What you have to do: Please convert the data below into a Markdown table with the columns "Row" and "Text", with a row number for each line and blank lines left out.

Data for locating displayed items

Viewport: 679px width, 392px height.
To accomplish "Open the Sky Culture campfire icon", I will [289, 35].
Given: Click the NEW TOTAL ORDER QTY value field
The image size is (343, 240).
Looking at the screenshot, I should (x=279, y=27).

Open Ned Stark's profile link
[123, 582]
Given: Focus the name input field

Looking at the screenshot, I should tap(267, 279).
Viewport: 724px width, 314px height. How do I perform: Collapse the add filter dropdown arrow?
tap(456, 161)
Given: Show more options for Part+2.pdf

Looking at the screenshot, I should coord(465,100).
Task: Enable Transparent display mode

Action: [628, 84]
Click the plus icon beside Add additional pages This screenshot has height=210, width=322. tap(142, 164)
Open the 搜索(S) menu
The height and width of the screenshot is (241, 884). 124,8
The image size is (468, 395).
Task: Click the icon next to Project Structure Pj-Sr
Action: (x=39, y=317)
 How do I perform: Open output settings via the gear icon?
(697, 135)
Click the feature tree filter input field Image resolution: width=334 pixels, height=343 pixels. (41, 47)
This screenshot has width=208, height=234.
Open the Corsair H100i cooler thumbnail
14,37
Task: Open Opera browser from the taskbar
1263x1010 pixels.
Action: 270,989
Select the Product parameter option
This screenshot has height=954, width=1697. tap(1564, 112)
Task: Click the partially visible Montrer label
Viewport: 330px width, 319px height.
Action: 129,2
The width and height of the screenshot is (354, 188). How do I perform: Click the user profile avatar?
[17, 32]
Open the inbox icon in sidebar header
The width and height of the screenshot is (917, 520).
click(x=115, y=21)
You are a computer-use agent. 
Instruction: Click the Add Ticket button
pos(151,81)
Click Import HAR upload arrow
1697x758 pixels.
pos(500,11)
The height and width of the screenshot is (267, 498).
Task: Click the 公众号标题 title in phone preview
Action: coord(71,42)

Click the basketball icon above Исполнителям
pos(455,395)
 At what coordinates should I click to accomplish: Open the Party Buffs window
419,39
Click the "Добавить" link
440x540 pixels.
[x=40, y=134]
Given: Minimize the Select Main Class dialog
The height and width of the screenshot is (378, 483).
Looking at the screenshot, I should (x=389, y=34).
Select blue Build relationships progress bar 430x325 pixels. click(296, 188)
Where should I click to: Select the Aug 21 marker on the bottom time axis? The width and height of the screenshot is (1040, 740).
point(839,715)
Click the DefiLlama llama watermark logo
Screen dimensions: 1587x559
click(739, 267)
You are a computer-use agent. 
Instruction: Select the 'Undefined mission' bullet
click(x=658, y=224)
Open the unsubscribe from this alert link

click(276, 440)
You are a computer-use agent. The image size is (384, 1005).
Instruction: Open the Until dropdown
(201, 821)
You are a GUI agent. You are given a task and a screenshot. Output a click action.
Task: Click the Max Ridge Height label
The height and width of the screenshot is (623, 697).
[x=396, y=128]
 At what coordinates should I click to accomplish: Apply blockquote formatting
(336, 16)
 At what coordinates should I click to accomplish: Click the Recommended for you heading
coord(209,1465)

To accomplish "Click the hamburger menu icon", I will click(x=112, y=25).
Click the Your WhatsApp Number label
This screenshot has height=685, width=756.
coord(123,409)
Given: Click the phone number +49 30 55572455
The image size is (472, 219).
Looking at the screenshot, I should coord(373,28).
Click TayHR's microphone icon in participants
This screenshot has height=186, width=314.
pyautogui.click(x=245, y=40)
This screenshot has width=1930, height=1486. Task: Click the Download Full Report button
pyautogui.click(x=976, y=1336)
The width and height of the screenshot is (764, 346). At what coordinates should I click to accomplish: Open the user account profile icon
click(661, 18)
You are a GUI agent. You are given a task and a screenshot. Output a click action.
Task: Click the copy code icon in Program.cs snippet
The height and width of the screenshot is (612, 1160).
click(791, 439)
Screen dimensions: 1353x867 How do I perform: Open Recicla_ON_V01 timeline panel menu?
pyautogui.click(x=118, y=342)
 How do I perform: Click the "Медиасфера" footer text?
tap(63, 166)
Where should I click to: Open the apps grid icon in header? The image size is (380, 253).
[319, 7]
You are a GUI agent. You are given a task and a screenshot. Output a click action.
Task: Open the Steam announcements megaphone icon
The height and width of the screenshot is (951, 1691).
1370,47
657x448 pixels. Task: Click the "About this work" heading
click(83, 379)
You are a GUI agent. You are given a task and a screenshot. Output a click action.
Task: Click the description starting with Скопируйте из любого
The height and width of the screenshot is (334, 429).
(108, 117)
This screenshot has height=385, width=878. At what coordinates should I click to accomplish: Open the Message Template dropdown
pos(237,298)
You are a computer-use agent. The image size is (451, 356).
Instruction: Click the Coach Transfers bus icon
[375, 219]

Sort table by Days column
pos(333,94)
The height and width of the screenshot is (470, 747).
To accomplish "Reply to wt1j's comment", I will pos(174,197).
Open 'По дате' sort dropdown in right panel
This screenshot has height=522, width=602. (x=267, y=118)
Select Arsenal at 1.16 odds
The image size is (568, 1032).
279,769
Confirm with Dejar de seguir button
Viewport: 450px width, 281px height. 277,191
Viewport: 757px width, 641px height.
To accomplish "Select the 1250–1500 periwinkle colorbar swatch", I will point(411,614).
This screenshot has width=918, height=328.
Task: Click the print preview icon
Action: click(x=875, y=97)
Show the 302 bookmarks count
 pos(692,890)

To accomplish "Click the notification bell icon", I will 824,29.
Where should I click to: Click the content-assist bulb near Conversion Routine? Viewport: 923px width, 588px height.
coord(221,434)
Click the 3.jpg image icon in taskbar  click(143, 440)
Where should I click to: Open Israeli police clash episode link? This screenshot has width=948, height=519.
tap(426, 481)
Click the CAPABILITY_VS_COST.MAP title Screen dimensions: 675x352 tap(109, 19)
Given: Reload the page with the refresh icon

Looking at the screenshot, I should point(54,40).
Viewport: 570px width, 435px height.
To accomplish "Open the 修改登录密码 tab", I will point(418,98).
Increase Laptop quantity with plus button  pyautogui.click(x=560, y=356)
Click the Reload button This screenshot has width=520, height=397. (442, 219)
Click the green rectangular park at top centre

Expected output:
| Row | Text |
|---|---|
| 1 | Viewport: 679px width, 392px height. |
| 2 | To accomplish "Open the Sky Culture campfire icon", I will [289, 35]. |
| 3 | Given: Click the NEW TOTAL ORDER QTY value field |
| 4 | The image size is (343, 240). |
| 5 | Looking at the screenshot, I should (x=279, y=27). |
| 6 | Open Ned Stark's profile link |
| 7 | [123, 582] |
| 8 | Given: Focus the name input field |
| 9 | Looking at the screenshot, I should tap(267, 279). |
| 10 | Viewport: 724px width, 314px height. How do I perform: Collapse the add filter dropdown arrow? |
| 11 | tap(456, 161) |
| 12 | Given: Show more options for Part+2.pdf |
| 13 | Looking at the screenshot, I should coord(465,100). |
| 14 | Task: Enable Transparent display mode |
| 15 | Action: [628, 84] |
| 16 | Click the plus icon beside Add additional pages This screenshot has height=210, width=322. tap(142, 164) |
| 17 | Open the 搜索(S) menu |
| 18 | The height and width of the screenshot is (241, 884). 124,8 |
| 19 | The image size is (468, 395). |
| 20 | Task: Click the icon next to Project Structure Pj-Sr |
| 21 | Action: (x=39, y=317) |
| 22 |  How do I perform: Open output settings via the gear icon? |
| 23 | (697, 135) |
| 24 | Click the feature tree filter input field Image resolution: width=334 pixels, height=343 pixels. (41, 47) |
| 25 | This screenshot has width=208, height=234. |
| 26 | Open the Corsair H100i cooler thumbnail |
| 27 | 14,37 |
| 28 | Task: Open Opera browser from the taskbar |
| 29 | 1263x1010 pixels. |
| 30 | Action: 270,989 |
| 31 | Select the Product parameter option |
| 32 | This screenshot has height=954, width=1697. tap(1564, 112) |
| 33 | Task: Click the partially visible Montrer label |
| 34 | Viewport: 330px width, 319px height. |
| 35 | Action: 129,2 |
| 36 | The width and height of the screenshot is (354, 188). How do I perform: Click the user profile avatar? |
| 37 | [17, 32] |
| 38 | Open the inbox icon in sidebar header |
| 39 | The width and height of the screenshot is (917, 520). |
| 40 | click(x=115, y=21) |
| 41 | You are a computer-use agent.  |
| 42 | Instruction: Click the Add Ticket button |
| 43 | pos(151,81) |
| 44 | Click Import HAR upload arrow |
| 45 | 1697x758 pixels. |
| 46 | pos(500,11) |
| 47 | The height and width of the screenshot is (267, 498). |
| 48 | Task: Click the 公众号标题 title in phone preview |
| 49 | Action: coord(71,42) |
| 50 | Click the basketball icon above Исполнителям |
| 51 | pos(455,395) |
| 52 |  At what coordinates should I click to accomplish: Open the Party Buffs window |
| 53 | 419,39 |
| 54 | Click the "Добавить" link |
| 55 | 440x540 pixels. |
| 56 | [x=40, y=134] |
| 57 | Given: Minimize the Select Main Class dialog |
| 58 | The height and width of the screenshot is (378, 483). |
| 59 | Looking at the screenshot, I should (x=389, y=34). |
| 60 | Select blue Build relationships progress bar 430x325 pixels. click(296, 188) |
| 61 | Where should I click to: Select the Aug 21 marker on the bottom time axis? The width and height of the screenshot is (1040, 740). |
| 62 | point(839,715) |
| 63 | Click the DefiLlama llama watermark logo |
| 64 | Screen dimensions: 1587x559 |
| 65 | click(739, 267) |
| 66 | You are a computer-use agent.  |
| 67 | Instruction: Select the 'Undefined mission' bullet |
| 68 | click(x=658, y=224) |
| 69 | Open the unsubscribe from this alert link |
| 70 | click(276, 440) |
| 71 | You are a computer-use agent. The image size is (384, 1005). |
| 72 | Instruction: Open the Until dropdown |
| 73 | (201, 821) |
| 74 | You are a GUI agent. You are given a task and a screenshot. Output a click action. |
| 75 | Task: Click the Max Ridge Height label |
| 76 | The height and width of the screenshot is (623, 697). |
| 77 | [x=396, y=128] |
| 78 |  At what coordinates should I click to accomplish: Apply blockquote formatting |
| 79 | (336, 16) |
| 80 |  At what coordinates should I click to accomplish: Click the Recommended for you heading |
| 81 | coord(209,1465) |
| 82 | To accomplish "Click the hamburger menu icon", I will click(x=112, y=25). |
| 83 | Click the Your WhatsApp Number label |
| 84 | This screenshot has height=685, width=756. |
| 85 | coord(123,409) |
| 86 | Given: Click the phone number +49 30 55572455 |
| 87 | The image size is (472, 219). |
| 88 | Looking at the screenshot, I should coord(373,28). |
| 89 | Click TayHR's microphone icon in participants |
| 90 | This screenshot has height=186, width=314. |
| 91 | pyautogui.click(x=245, y=40) |
| 92 | This screenshot has width=1930, height=1486. Task: Click the Download Full Report button |
| 93 | pyautogui.click(x=976, y=1336) |
| 94 | The width and height of the screenshot is (764, 346). At what coordinates should I click to accomplish: Open the user account profile icon |
| 95 | click(661, 18) |
| 96 | You are a GUI agent. You are given a task and a screenshot. Output a click action. |
| 97 | Task: Click the copy code icon in Program.cs snippet |
| 98 | The height and width of the screenshot is (612, 1160). |
| 99 | click(791, 439) |
| 100 | Screen dimensions: 1353x867 How do I perform: Open Recicla_ON_V01 timeline panel menu? |
| 101 | pyautogui.click(x=118, y=342) |
| 102 |  How do I perform: Click the "Медиасфера" footer text? |
| 103 | tap(63, 166) |
| 104 | Where should I click to: Open the apps grid icon in header? The image size is (380, 253). |
| 105 | [319, 7] |
| 106 | You are a GUI agent. You are given a task and a screenshot. Output a click action. |
| 107 | Task: Open the Steam announcements megaphone icon |
| 108 | The height and width of the screenshot is (951, 1691). |
| 109 | 1370,47 |
| 110 | 657x448 pixels. Task: Click the "About this work" heading |
| 111 | click(83, 379) |
| 112 | You are a GUI agent. You are given a task and a screenshot. Output a click action. |
| 113 | Task: Click the description starting with Скопируйте из любого |
| 114 | The height and width of the screenshot is (334, 429). |
| 115 | (108, 117) |
| 116 | This screenshot has height=385, width=878. At what coordinates should I click to accomplish: Open the Message Template dropdown |
| 117 | pos(237,298) |
| 118 | You are a computer-use agent. The image size is (451, 356). |
| 119 | Instruction: Click the Coach Transfers bus icon |
| 120 | [375, 219] |
| 121 | Sort table by Days column |
| 122 | pos(333,94) |
| 123 | The height and width of the screenshot is (470, 747). |
| 124 | To accomplish "Reply to wt1j's comment", I will pos(174,197). |
| 125 | Open 'По дате' sort dropdown in right panel |
| 126 | This screenshot has height=522, width=602. (x=267, y=118) |
| 127 | Select Arsenal at 1.16 odds |
| 128 | The image size is (568, 1032). |
| 129 | 279,769 |
| 130 | Confirm with Dejar de seguir button |
| 131 | Viewport: 450px width, 281px height. 277,191 |
| 132 | Viewport: 757px width, 641px height. |
| 133 | To accomplish "Select the 1250–1500 periwinkle colorbar swatch", I will point(411,614). |
| 134 | This screenshot has width=918, height=328. |
| 135 | Task: Click the print preview icon |
| 136 | Action: click(x=875, y=97) |
| 137 | Show the 302 bookmarks count |
| 138 |  pos(692,890) |
| 139 | To accomplish "Click the notification bell icon", I will 824,29. |
| 140 | Where should I click to: Click the content-assist bulb near Conversion Routine? Viewport: 923px width, 588px height. |
| 141 | coord(221,434) |
| 142 | Click the 3.jpg image icon in taskbar  click(143, 440) |
| 143 | Where should I click to: Open Israeli police clash episode link? This screenshot has width=948, height=519. |
| 144 | tap(426, 481) |
| 145 | Click the CAPABILITY_VS_COST.MAP title Screen dimensions: 675x352 tap(109, 19) |
| 146 | Given: Reload the page with the refresh icon |
| 147 | Looking at the screenshot, I should point(54,40). |
| 148 | Viewport: 570px width, 435px height. |
| 149 | To accomplish "Open the 修改登录密码 tab", I will point(418,98). |
| 150 | Increase Laptop quantity with plus button  pyautogui.click(x=560, y=356) |
| 151 | Click the Reload button This screenshot has width=520, height=397. (442, 219) |
| 152 | Click the green rectangular park at top centre |